7.8 KiB
Agent mode
lightpanda agent runs a browsing agent backed by Lightpanda's headless engine.
It can act as:
- an LLM agent that drives the browser with tool calls (
--provider), - a scripted runner that replays a
.pandascript deterministically, - a dumb REPL for hand-driven Pandascript with no LLM at all,
- a one-shot task runner that prints a single answer to stdout (
--task).
All four modes share the same browser tools (goto, click, fill, tree,
markdown, search, ...). The same set is exposed over MCP via lightpanda mcp, so an agent script and an MCP client see the same surface.
Quick start
# Interactive REPL with an LLM
./lightpanda agent --provider anthropic
# Dumb REPL (no API key, Pandascript only)
./lightpanda agent
# Replay a recorded script
./lightpanda agent session.panda
# Replay then continue interactively, appending new commands to the file
./lightpanda agent -i session.panda
# One-shot: ask a question, capture the answer on stdout
./lightpanda agent --provider gemini --task "what is on the front page of hn?"
Providers and API keys
| Provider | Flag | API key env |
|---|---|---|
| Anthropic | --provider anthropic |
ANTHROPIC_API_KEY |
| OpenAI | --provider openai |
OPENAI_API_KEY |
| Gemini | --provider gemini |
GOOGLE_API_KEY or GEMINI_API_KEY |
| Ollama | --provider ollama |
none (local) |
Defaults: --model falls back to a sensible per-provider default; --base-url
overrides the API endpoint (Ollama defaults to http://localhost:11434/v1).

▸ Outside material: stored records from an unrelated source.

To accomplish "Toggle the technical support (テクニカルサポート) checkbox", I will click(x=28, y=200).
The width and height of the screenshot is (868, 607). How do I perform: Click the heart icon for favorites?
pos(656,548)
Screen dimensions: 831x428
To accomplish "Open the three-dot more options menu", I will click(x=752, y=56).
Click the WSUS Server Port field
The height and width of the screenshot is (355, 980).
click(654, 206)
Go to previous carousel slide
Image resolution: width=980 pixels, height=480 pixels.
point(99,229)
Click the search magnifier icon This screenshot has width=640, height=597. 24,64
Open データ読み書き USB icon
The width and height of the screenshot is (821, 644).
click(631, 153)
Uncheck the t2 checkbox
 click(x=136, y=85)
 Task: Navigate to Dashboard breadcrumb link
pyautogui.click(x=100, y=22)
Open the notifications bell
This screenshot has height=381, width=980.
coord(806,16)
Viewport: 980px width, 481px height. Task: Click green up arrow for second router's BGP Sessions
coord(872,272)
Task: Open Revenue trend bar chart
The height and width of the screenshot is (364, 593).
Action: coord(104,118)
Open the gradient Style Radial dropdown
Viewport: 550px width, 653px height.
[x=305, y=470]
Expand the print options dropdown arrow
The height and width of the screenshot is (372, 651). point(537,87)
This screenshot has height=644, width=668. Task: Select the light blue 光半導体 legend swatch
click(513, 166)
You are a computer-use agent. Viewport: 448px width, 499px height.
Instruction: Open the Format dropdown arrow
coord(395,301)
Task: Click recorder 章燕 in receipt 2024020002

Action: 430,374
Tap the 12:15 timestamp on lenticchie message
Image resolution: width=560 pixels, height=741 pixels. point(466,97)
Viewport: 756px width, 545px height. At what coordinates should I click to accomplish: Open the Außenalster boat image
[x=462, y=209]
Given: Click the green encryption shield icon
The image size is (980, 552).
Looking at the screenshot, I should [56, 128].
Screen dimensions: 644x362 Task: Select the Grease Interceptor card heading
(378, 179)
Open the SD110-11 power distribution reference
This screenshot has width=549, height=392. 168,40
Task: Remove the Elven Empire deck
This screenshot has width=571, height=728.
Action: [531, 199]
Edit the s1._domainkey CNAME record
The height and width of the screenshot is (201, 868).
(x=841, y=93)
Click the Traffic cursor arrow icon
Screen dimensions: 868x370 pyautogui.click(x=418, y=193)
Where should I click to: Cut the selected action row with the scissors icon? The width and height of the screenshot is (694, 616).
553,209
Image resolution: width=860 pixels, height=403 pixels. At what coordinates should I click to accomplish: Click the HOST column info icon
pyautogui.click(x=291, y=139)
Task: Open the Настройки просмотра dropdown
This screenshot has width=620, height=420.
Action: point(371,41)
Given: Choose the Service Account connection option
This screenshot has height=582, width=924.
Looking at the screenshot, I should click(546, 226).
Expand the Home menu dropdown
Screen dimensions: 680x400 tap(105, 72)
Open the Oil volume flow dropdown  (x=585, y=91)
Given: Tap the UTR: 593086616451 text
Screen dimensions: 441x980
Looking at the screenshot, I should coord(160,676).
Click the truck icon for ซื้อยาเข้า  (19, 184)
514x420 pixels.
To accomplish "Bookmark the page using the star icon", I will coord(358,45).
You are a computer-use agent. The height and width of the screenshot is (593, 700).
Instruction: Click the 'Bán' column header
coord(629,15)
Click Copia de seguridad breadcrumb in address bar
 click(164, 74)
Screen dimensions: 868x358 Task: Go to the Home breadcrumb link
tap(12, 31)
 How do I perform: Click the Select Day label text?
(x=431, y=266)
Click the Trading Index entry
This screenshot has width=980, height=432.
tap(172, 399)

Without --provider, the REPL still works for Pandascript commands. Natural
language, LOGIN, ACCEPT_COOKIES, and --self-heal all require a provider.
Pandascript
Pandascript is a tiny, line-oriented DSL for browser actions. Each line is one
command. Comments start with #. Strings are quoted with ', ", or '''…'''
for values that mix both quote styles. Quoting rules are content-aware so that
recorded scripts round-trip through the parser.
| Command | Form | Notes |
|---|---|---|
GOTO |
GOTO <url> |
Navigate. URL is unquoted. |
CLICK |
CLICK '<selector>' |
CSS selector. |
TYPE |
TYPE '<selector>' '<value>' |
Fills an input. $LP_* env refs auto-resolve. |
WAIT |
WAIT '<selector>' |
Wait for selector. |
SCROLL |
SCROLL [x] [y] |
Default (0, 0). |
HOVER |
HOVER '<selector>' |
|
SELECT |
SELECT '<selector>' '<value>' |
<select> option by value. |
CHECK |
CHECK '<selector>' [true|false] |
Check / uncheck. Default true. |
EXTRACT |
EXTRACT '<selector>' |
Returns text content. |
EVAL |
EVAL '<js>' or EVAL '''…''' |
Triple-quote for multi-line JS. |
TREE |
TREE |
Print the semantic tree (not recorded). |
MARKDOWN |
MARKDOWN |
Print page as markdown (not recorded). |
LOGIN |
LOGIN |
LLM-driven: fill $LP_USERNAME / $LP_PASSWORD. |
ACCEPT_COOKIES |
ACCEPT_COOKIES |
LLM-driven: dismiss the consent banner. |
In the REPL, anything that does not parse as a Pandascript command is sent to
the LLM as natural language. To leave the REPL, use the /quit slash command.
Example script
# Log into the demo and grab the dashboard title.
GOTO https://demo-browser.lightpanda.io/
ACCEPT_COOKIES
TYPE '#email' '$LP_USERNAME'
TYPE '#password' '$LP_PASSWORD'
CLICK 'button[type="submit"]'
WAIT '.dashboard'
EXTRACT '.dashboard h1'
Recording
Interactive sessions can write back to a .panda file:
./lightpanda agent -i session.panda
State-mutating commands (GOTO, CLICK, TYPE, ...) are appended; read-only
commands (TREE, MARKDOWN) and the natural-language turns that produced
them are not. Natural-language turns are recorded as # <prompt> comments
above the resulting tool calls so the script stays readable.
Replay and self-healing
./lightpanda agent script.panda replays without making any LLM call.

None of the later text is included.